Source passage -
☆ ☆ ☆ ☆ ☆ ☆ ☆
Elizabeth S. Reames | 9/21/2005 1:43:24 AM
Each year, millions of illnesses can be traced to foodborne bacteria. LSU AgCenter nutritionist Dr. Beth Reames says that figure can drop if people follow recommendations during September Food Safety Education Month.
This year’s theme is "Keep Hands Clean with Good Hygiene." Reames offers several ways to fight bacteria.
• Wash hands in hot, soapy water before preparing food and after using the bathroom, changing diapers and handling pets. For best results, use warm water to moisten hands and then apply soap and rub hands together for 20 seconds before rinsing thoroughly.
• Wash cutting boards, knives, utensils and counter tops in hot soapy water after preparing each food item and before going on to the next one.
• Use plastic or other non-porous cutting boards. Cutting boards should be run through the dishwasher - or washed in hot soapy water - after use.
• Consider using paper towels to clean up kitchen surfaces. If using cloth towels, wash them often in the hot cycle of the washing machine.
Although the likelihood of serious complications is unknown, the Food and Drug Administration estimates that 2 percent to 3 percent of all foodborne illnesses lead to secondary long-term illnesses. For example, certain strains of E.coli can cause kidney failure in young children and infants, Salmonella can lead to reactive arthritis and serious infections, Listeria can cause meningitis and stillbirths and Campylobacter may be the most common precipitating factor for Guillain-Barre syndrome.
National Food Safety Education Month is sponsored by the National Restaurant Association Educational Foundation. This annual campaign strives to build awareness of the restaurant and foodservice industry’s commitment to serving safe food, heighten awareness about the importance of food safety education and encourage additional food safety training for all industry employees.
☆ ☆ ☆ ☆ ☆ ☆ ☆
Information shown -

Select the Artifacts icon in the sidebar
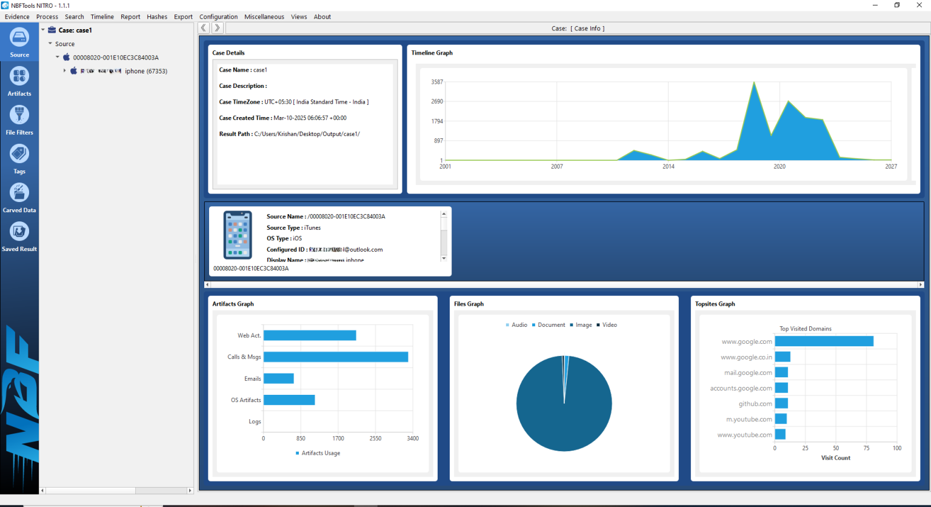 point(19,80)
☆ ☆ ☆ ☆ ☆ ☆ ☆
What is being asked -
According to the food safety article, what is this year's theme for September Food Safety Education Month?

Task response -
"Keep Hands Clean with Good Hygiene."